Happy coincidence: the two best-selling books for Sant Jordi share the fact of being written with a lot of humor. The fiction of Crispetes de matinada is a wisely administered festival of hilarious situations, conversations, and thoughts, and the non-fiction of Manual de defensa del català (yes, unfortunately, it is non-fiction) is presented to readers with humor that acts like the mustard and ketchup that make a shoe-sole-type hamburger digestible.
So Regina Rodríguez Sirvent and Òscar Andreu keep high one of the traditionally high pillars of Catalan culture, which is the sense of humor that makes you laugh by saying very serious things. And both also share the fact of belonging to families where Spanish has been present at home but it has been in Catalan that they have written and said what they wanted to say.
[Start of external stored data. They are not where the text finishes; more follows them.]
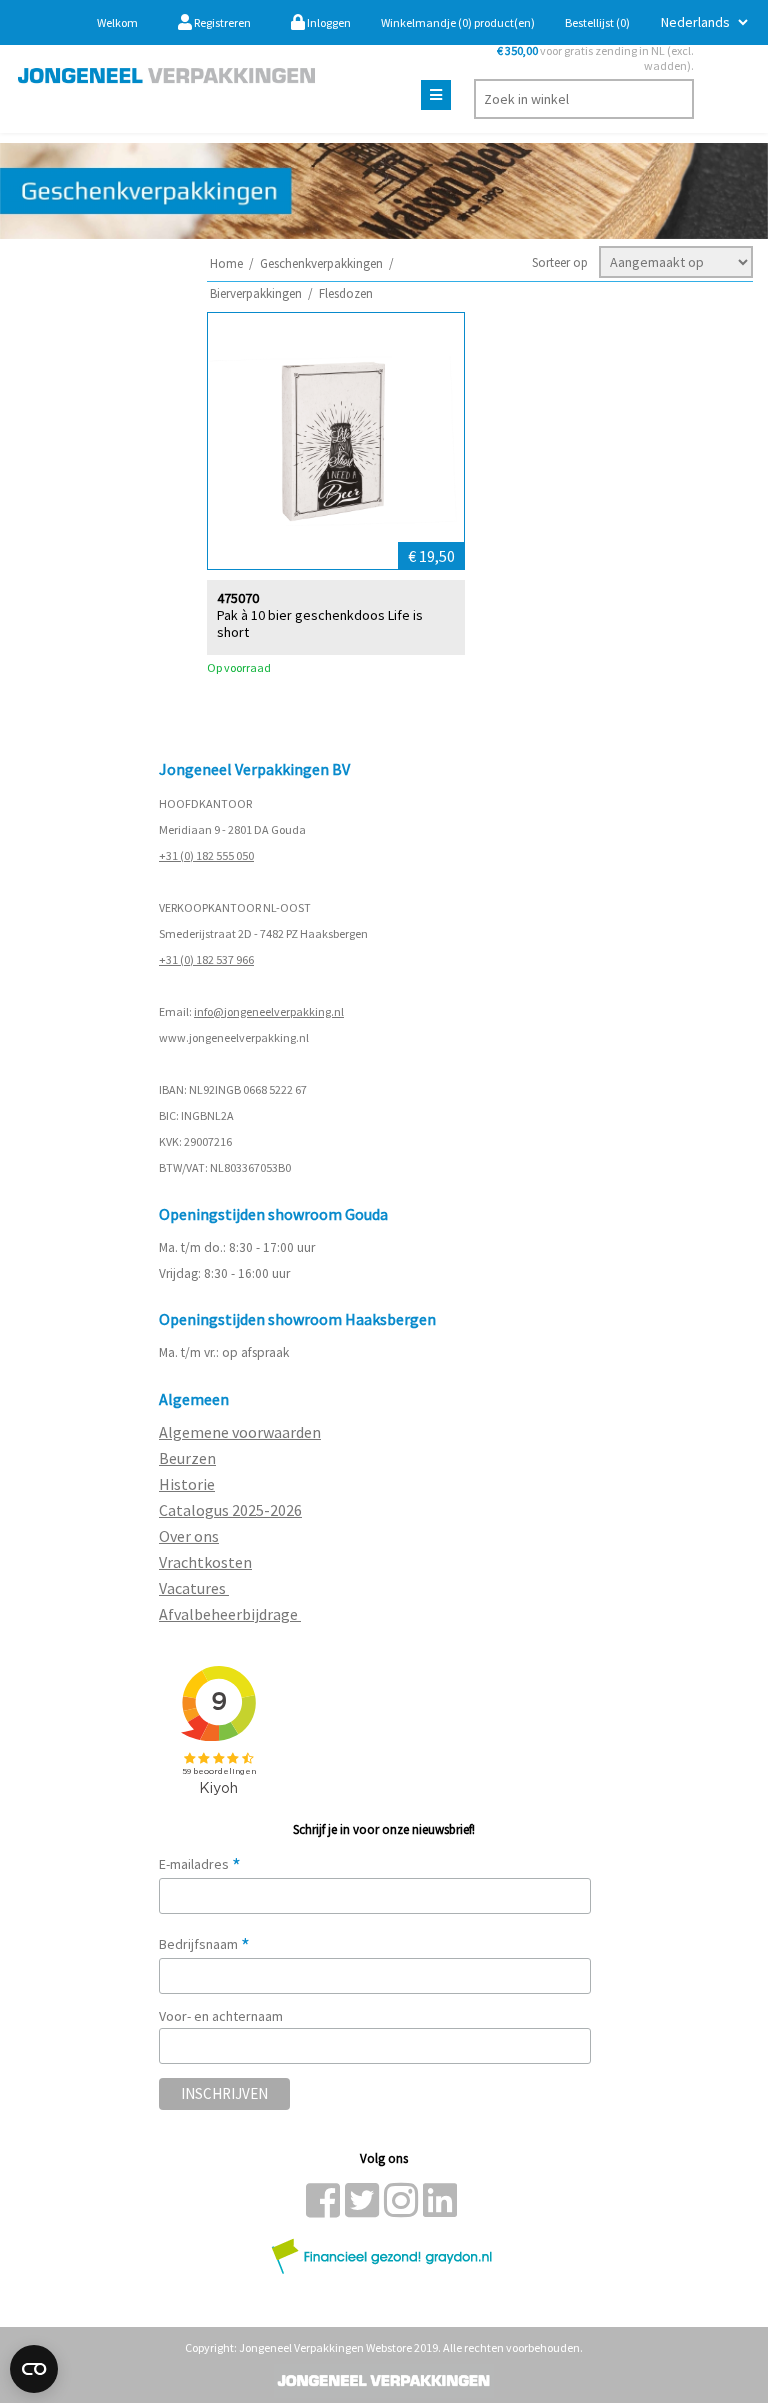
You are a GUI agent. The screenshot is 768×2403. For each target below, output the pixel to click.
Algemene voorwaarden (240, 1432)
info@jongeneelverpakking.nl (269, 1011)
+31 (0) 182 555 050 (206, 855)
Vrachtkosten (205, 1562)
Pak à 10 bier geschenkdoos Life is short (320, 624)
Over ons (189, 1536)
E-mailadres (200, 1864)
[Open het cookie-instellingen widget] (34, 2369)
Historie (187, 1484)
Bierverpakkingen (256, 293)
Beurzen (187, 1458)
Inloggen (328, 22)
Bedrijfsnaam (204, 1944)
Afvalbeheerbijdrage (230, 1614)
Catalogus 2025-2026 (230, 1510)
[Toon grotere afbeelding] (336, 441)
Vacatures (194, 1588)
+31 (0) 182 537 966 (206, 959)
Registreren (221, 22)
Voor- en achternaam (221, 2016)
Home (226, 263)
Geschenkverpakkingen (321, 263)
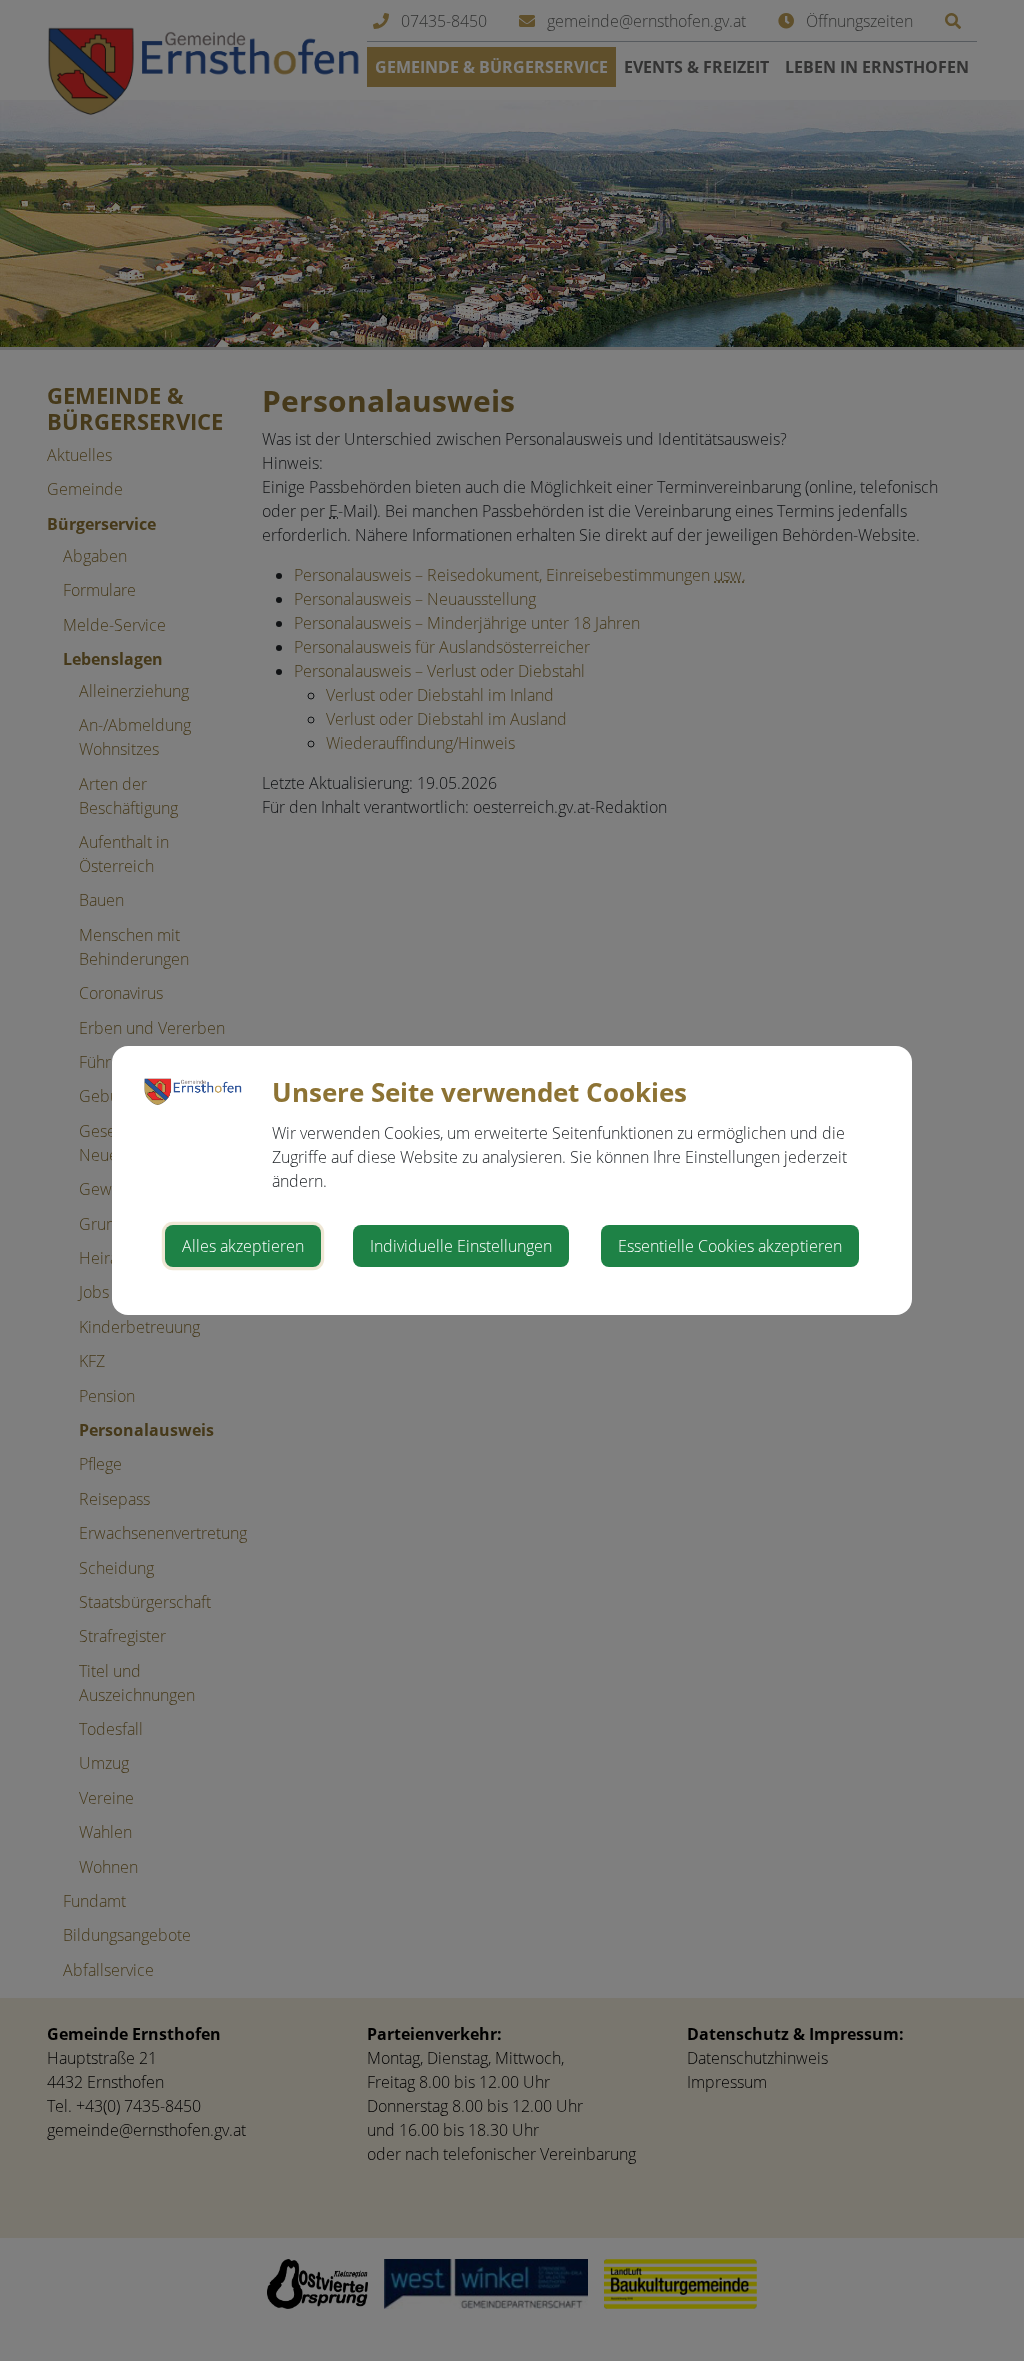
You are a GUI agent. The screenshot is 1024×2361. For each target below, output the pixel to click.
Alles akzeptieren (243, 1246)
One is written from the happiness that is possible to find (provided we don't expect the delivery person to bring it to us) and to the other we must be grateful for making us feel accompanied, but not in sentiment, but rather, on the contrary, remembering what Pere Calders used to say and which he collects: “I haven't seen pessimism serve any purpose [...], pessimism is absolutely useless and, on the other hand, I know for a fact that optimism has served to save a bunch of situations”. If we add to this positive spirit the cry for Catalan from Carme Junyent (“Speak it!”), all that will be missing are the necessary economic resources for all those new citizens who are queuing these days to get their papers to join Catalan. We are going from the “Hispanic-Catalan city” that Raimon sang about to the Hispanic-American-Catalan city that we are now. The work is immense.